── Document text

Now the objections to this are the following: First, It looks too much like human interference with the Bible to break it up in this manner, instead of directly referring from one part of Scripture to another; not but such a method may be useful as a "Scripture help," but not so as to supersede direct reference, which, it appears, Mr. Bickersteth's plan would do. Secondly, It calls off the reader's attention from the stream of the narration or discourse, making him regard the passage before him as if it were a disjointed fragment of a system, instead of being a coherent part of the portion of Scripture which he is reading; and it appears to me to differ little from the "Centones" of Homer and Virgil, except in being less ingenious and difficult. Thirdly, It tends to generate a minutely critical turn of mind, a state peculiarly unfit for the apprehension and enjoyment of the Scripture. in its spirit.

I will now propose a method which it appears to me would both preserve the advantages of the common method, and remedy its defects. To understand it the better, it may be well to prefix a few observations on the study of Scripture in general, and on the use of comparing parallel passages in particular.

────

**Work to do:**
• 1. Decide whether each statement agrees with the passage on Scripture study, and answer yes or no with the deciding words quoted exactly: (a) The writer likens the plan to the "Centones" of Homer and Virgil. (b) The writer holds that a minutely critical turn of mind suits the enjoyment of Scripture. (c) The writer denies that such a method could have any use as a Scripture help.
• 2. Echo a portion of the passage on Scripture study verbatim, beginning at the words "I will now propose" and stopping after "passages in particular.".
• 3. In the passage on Scripture study, what does the writer say it may be well to prefix before the proposed method is understood?
Rely only on the passage on Scripture study.

── Source excerpt

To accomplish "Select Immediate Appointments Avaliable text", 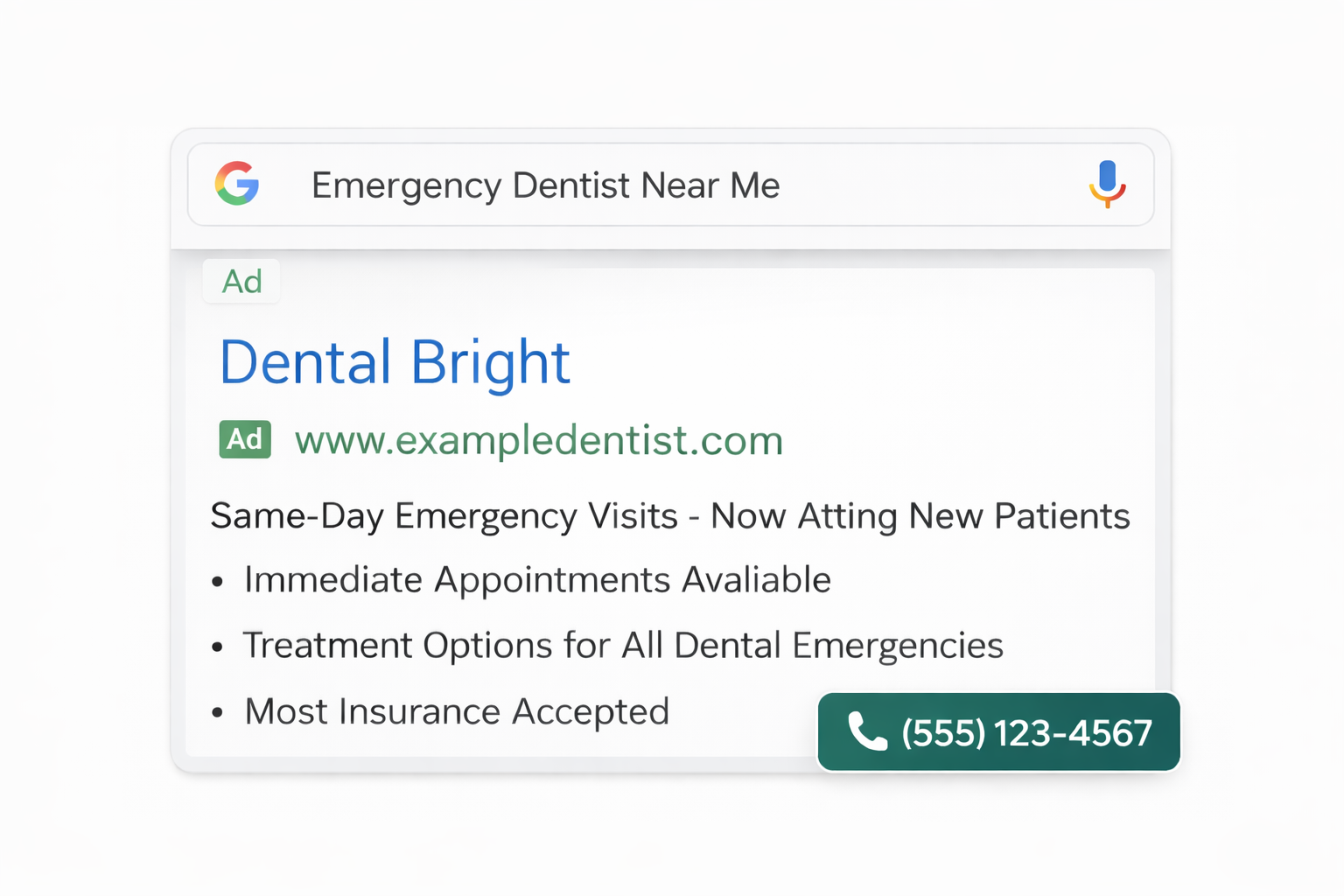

────

**Set of answers:**
• 1.
(a) Yes: "it appears to me to differ little from the "Centones" of Homer and Virgil"
(b) No: "a state peculiarly unfit for the apprehension and enjoyment of the Scripture"
(c) No: "not but such a method may be useful"

• 2.
I will now propose a method which it appears to me would both preserve the advantages of the common method, and remedy its defects. To understand it the better, it may be well to prefix a few observations on the study of Scripture in general, and on the use of comparing parallel passages in particular.

• 3. A few observations on the study of Scripture in general, and on the use of comparing parallel passages in particular.